The money, however, ends up sitting around, trapped in federal coffers because "earmarked funds must be used only on the specifically designated project," Assistant Inspector General Kurt Hyde explained in a November 30 memorandum to the FHWA. Earmarked funds cannot be spent on other projects without an OK from Congress.
Hyde said that data from FHWA's financial management system shows that "significant" amounts of earmarked but unspent funds are in limbo, some designated as long ago as 1983. And that's just in the five Gulf Coast states -- Alabama, Florida, Louisiana, Mississippi, and Texas -- that are the target of the IG's initial review.

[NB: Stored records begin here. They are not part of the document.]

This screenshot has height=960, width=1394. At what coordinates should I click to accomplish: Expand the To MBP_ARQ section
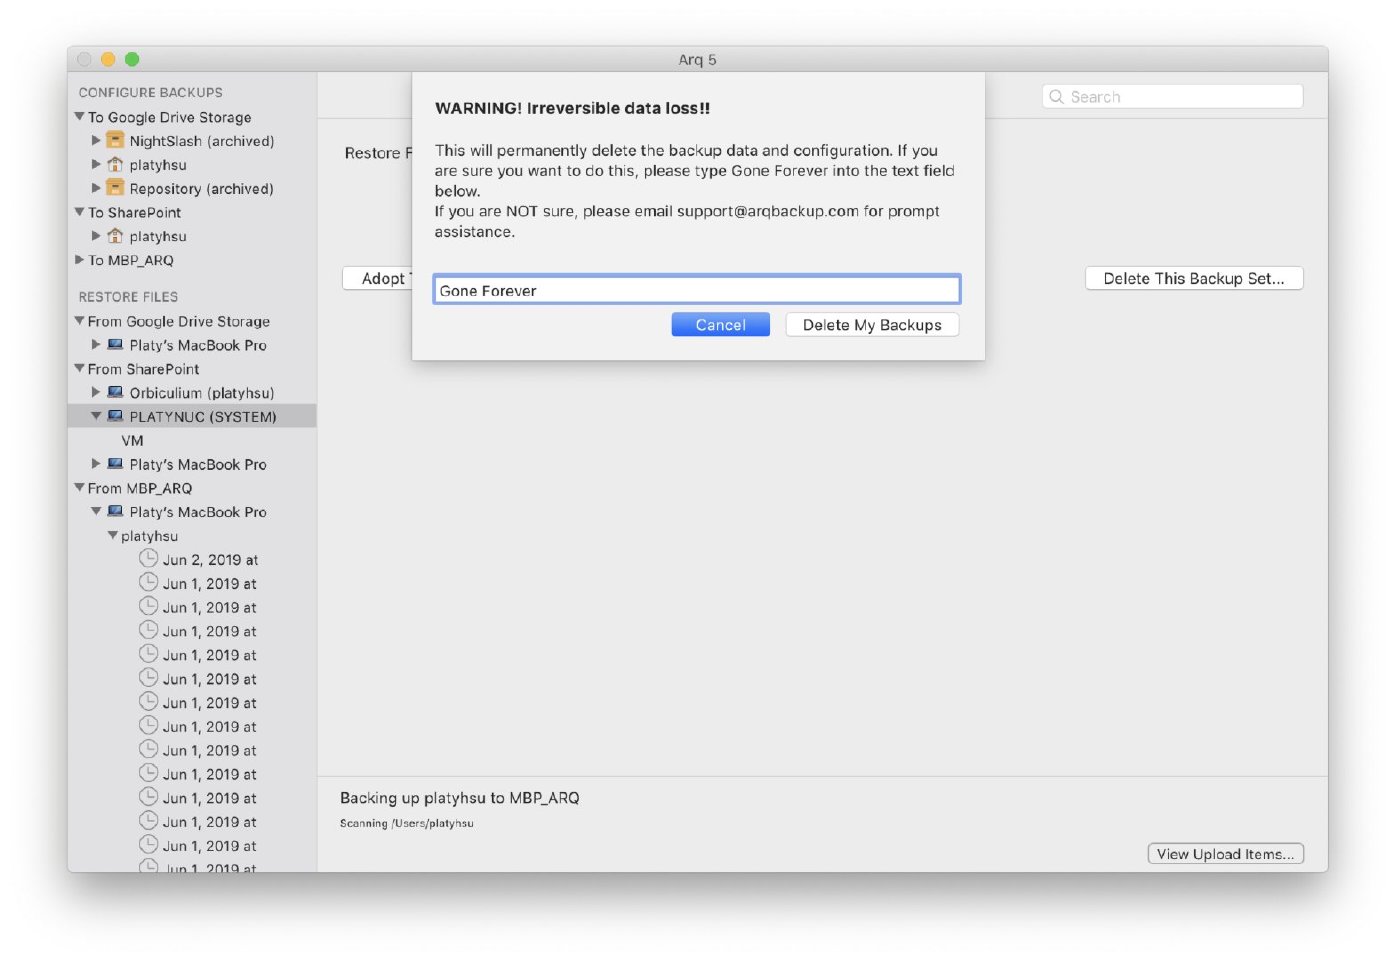pyautogui.click(x=79, y=260)
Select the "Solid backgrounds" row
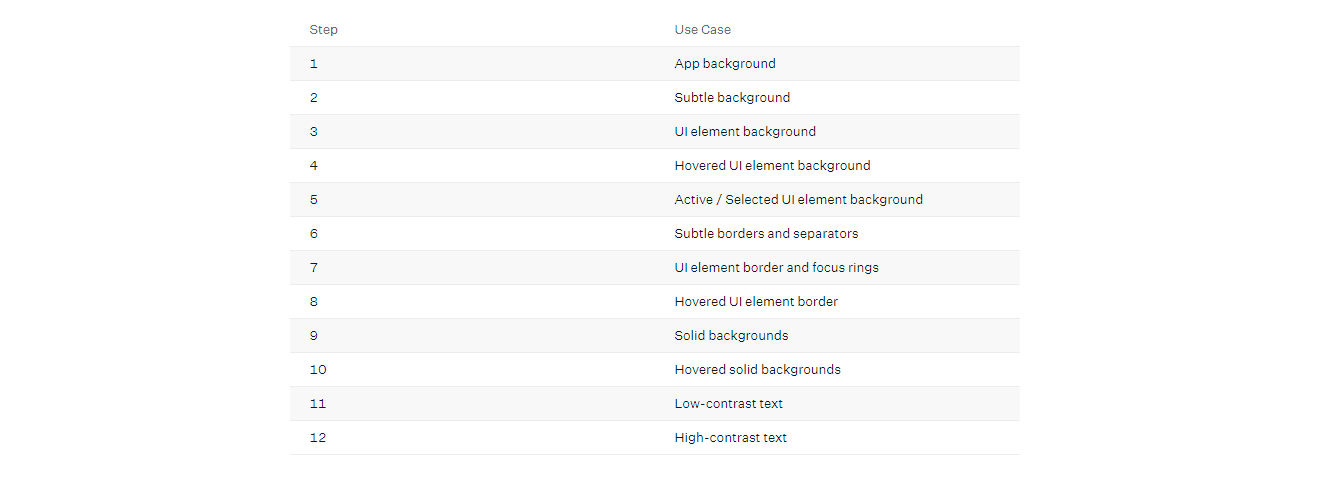This screenshot has width=1341, height=486. [x=731, y=336]
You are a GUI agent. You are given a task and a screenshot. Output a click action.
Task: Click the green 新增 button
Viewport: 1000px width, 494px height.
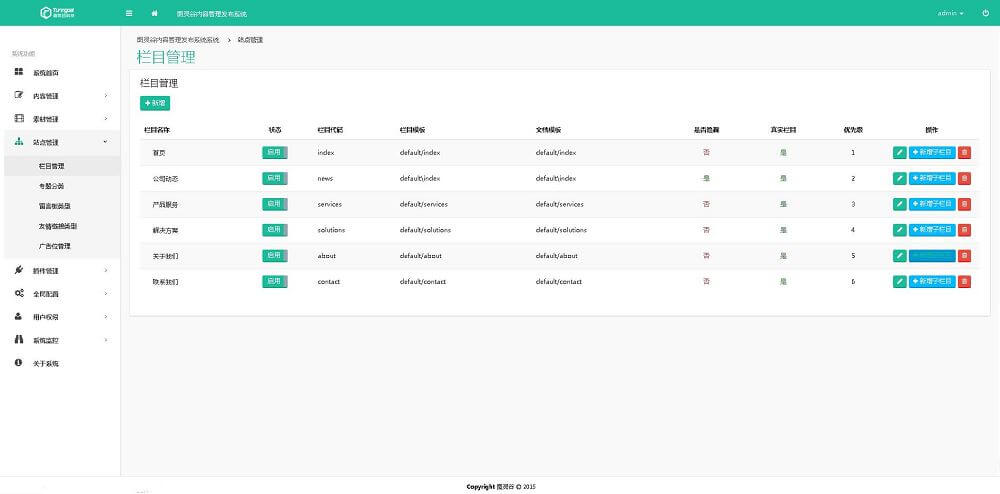(x=155, y=103)
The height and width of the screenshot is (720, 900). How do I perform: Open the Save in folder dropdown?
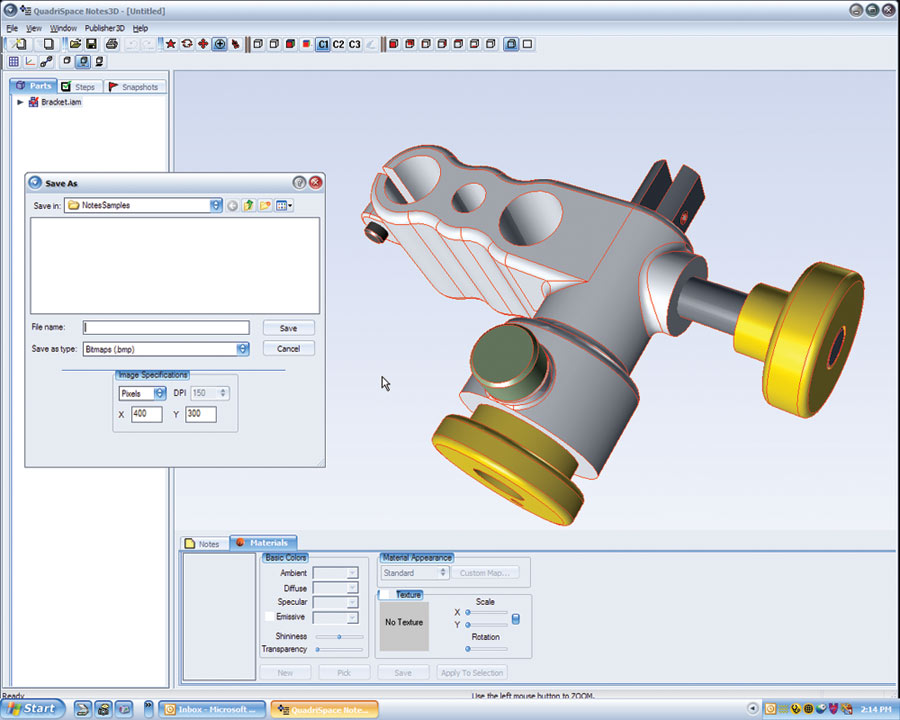pos(216,206)
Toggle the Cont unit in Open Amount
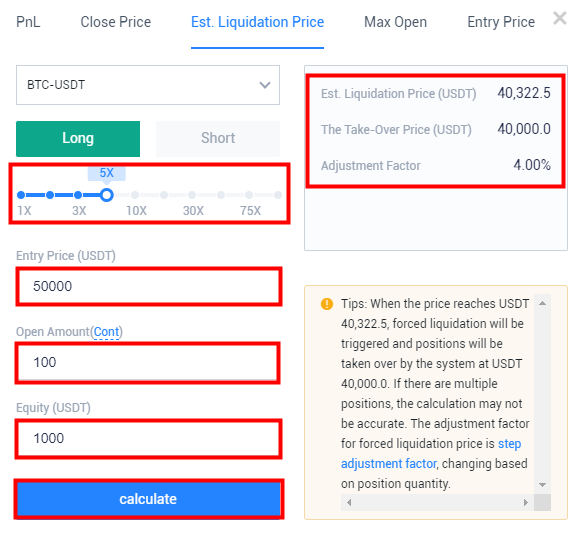The width and height of the screenshot is (582, 538). pos(107,332)
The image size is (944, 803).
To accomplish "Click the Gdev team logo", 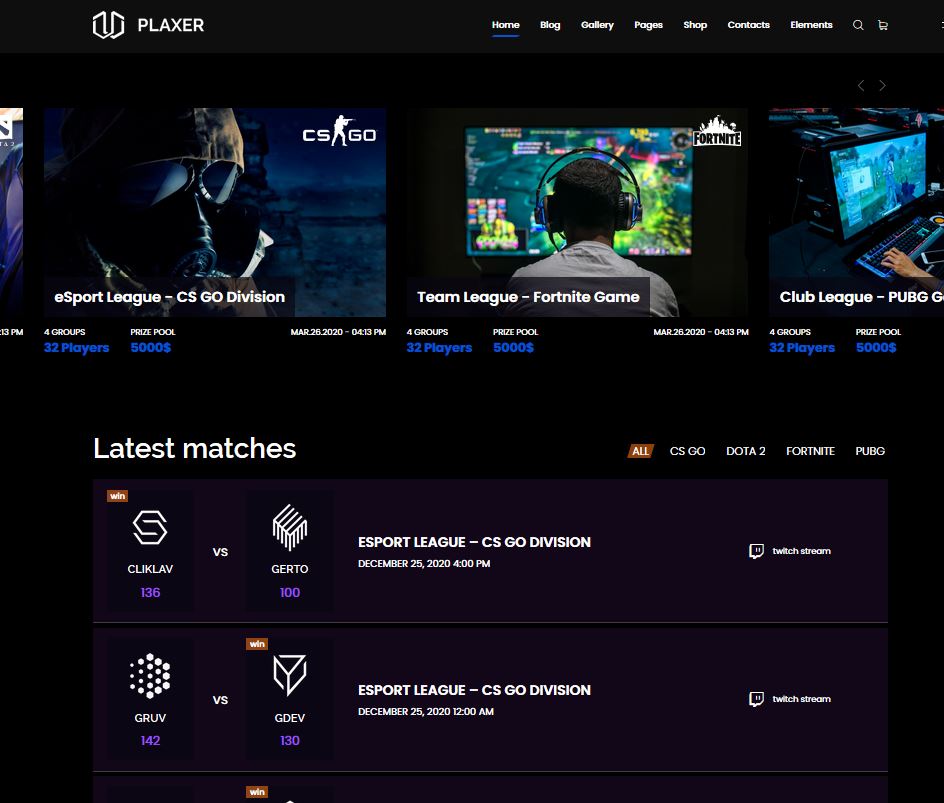I will click(289, 676).
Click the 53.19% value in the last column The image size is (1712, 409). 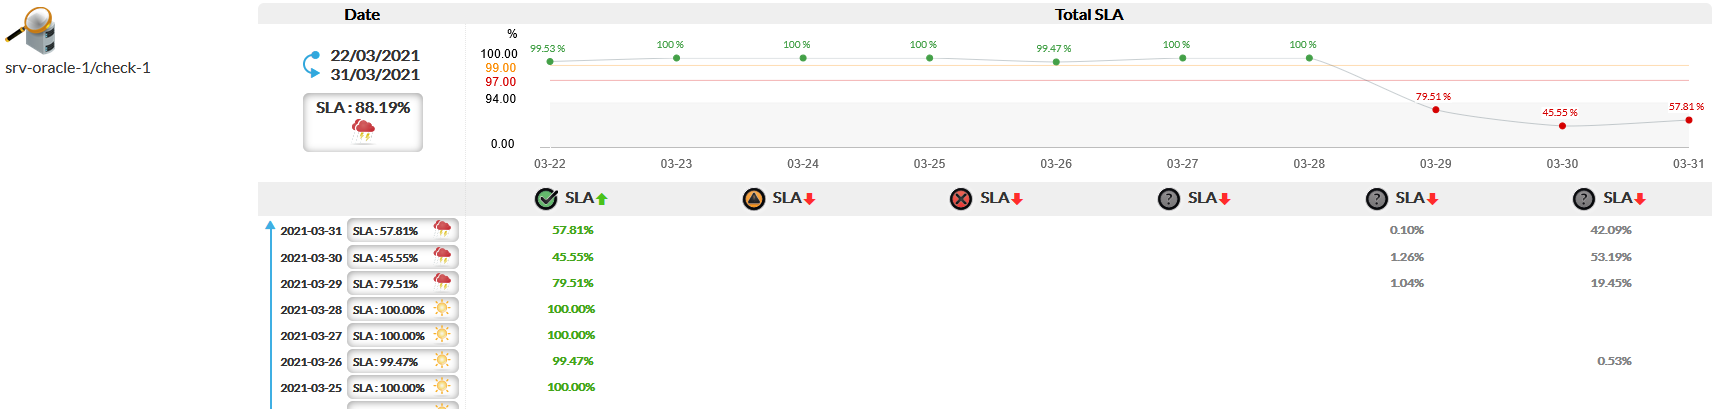coord(1611,257)
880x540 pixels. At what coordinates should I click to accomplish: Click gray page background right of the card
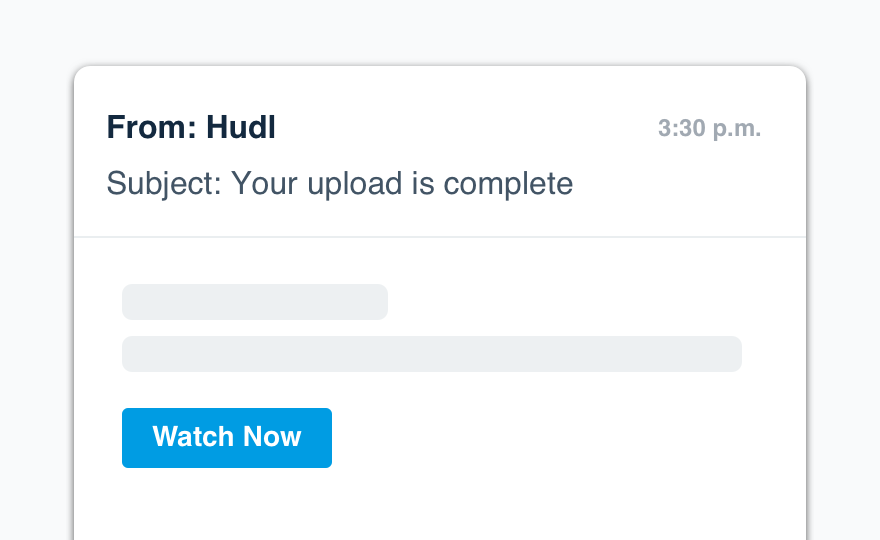(x=843, y=300)
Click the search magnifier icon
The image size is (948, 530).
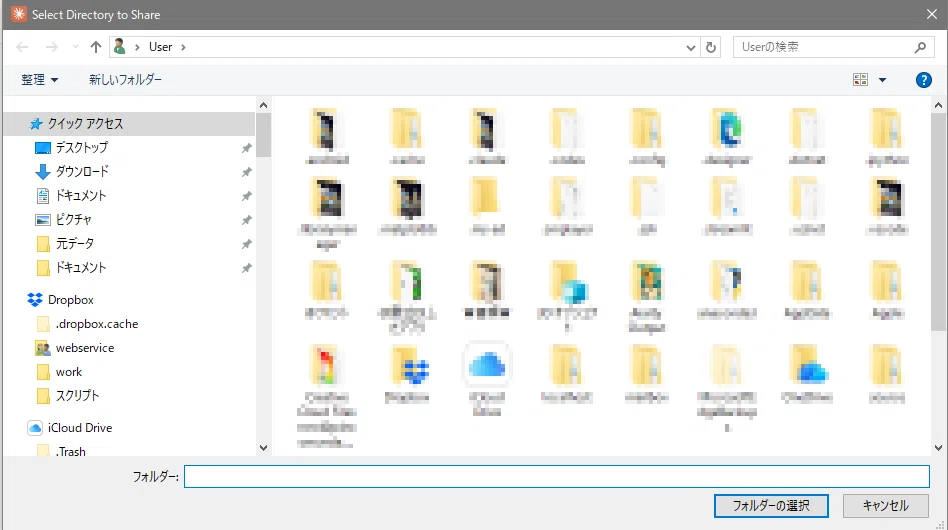(x=920, y=47)
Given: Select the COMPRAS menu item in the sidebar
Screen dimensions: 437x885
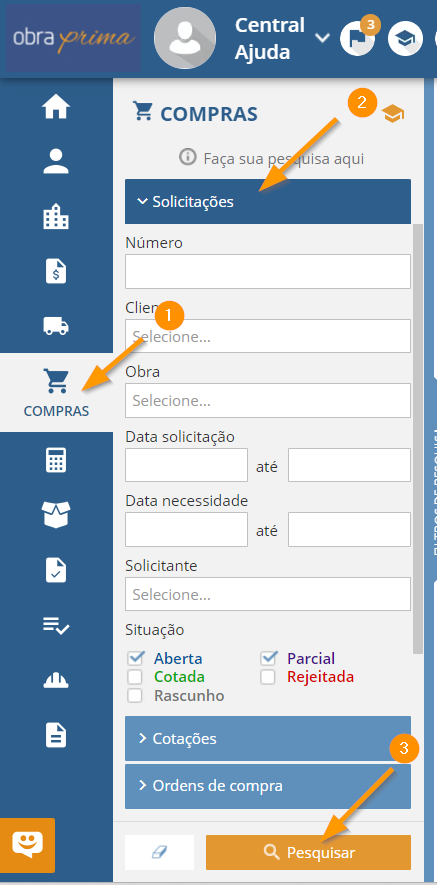Looking at the screenshot, I should [56, 392].
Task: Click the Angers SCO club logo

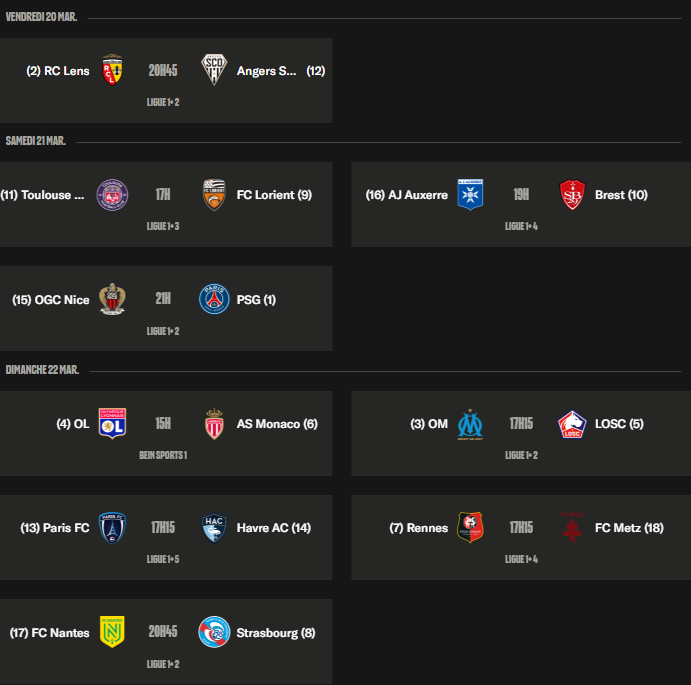Action: (214, 70)
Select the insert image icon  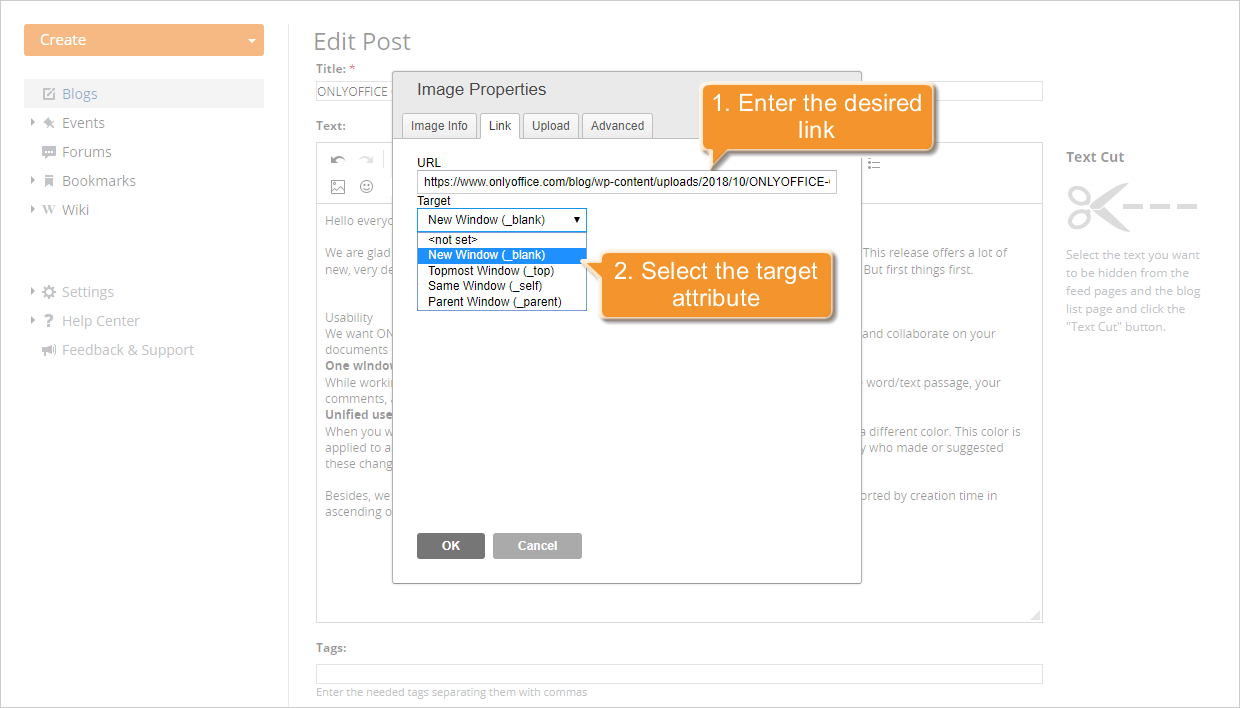tap(338, 186)
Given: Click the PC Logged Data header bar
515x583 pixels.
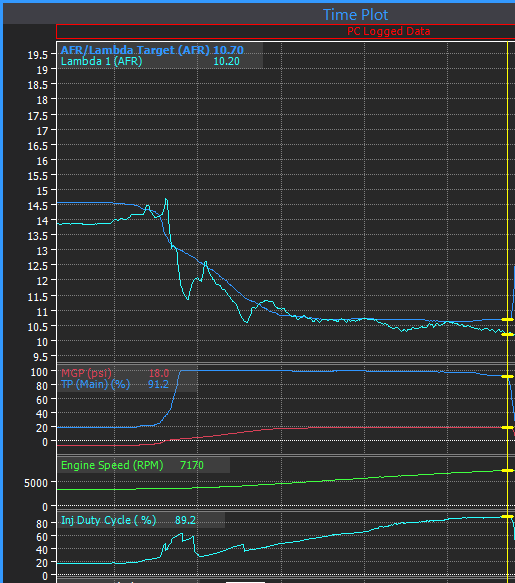Looking at the screenshot, I should (285, 32).
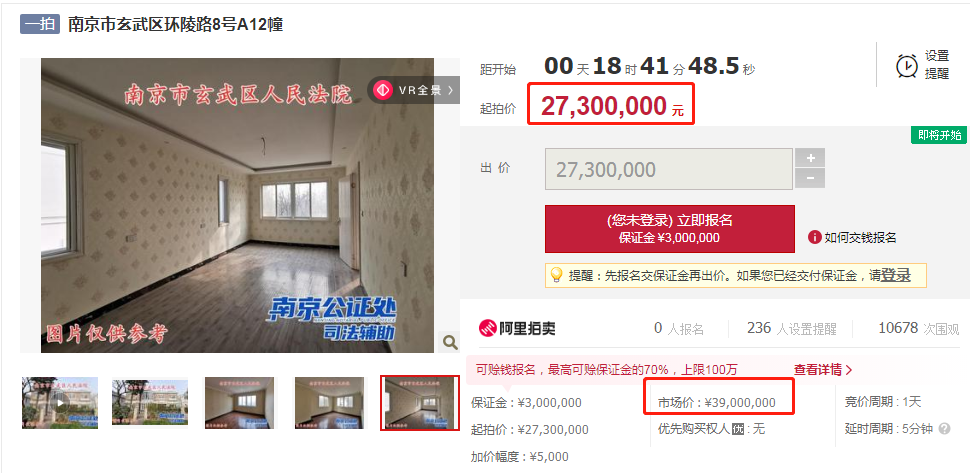Open the VR全景 panorama view icon
The height and width of the screenshot is (473, 970).
tap(384, 90)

Spokesman David Barnes said the review is limited to the Gulf Coast states because the IG's office is trying to balance its resources among the various reviews its staff has under way.
Once the reviews are completed, Congress must decide whether to redirect any funds toward rebuilding roads and bridges damaged by hurricanes Katrina and Rita.
A related controversy brewed in the Senate earlier this fall when Sen. Tom Coburn, R-Okla., tried to get his colleagues to strike down several hundred million dollars in funding for two bridges earmarked for Alaska and to steer the money to hurricane relief instead.
The Senate rejected Coburn after Sen. Ted Stevens, R-Alaska, argued that Alaska's earmarks should not be singled out for elimination. Congressional negotiators later knocked out the earmarks -- but still sent the money for them to Alaska.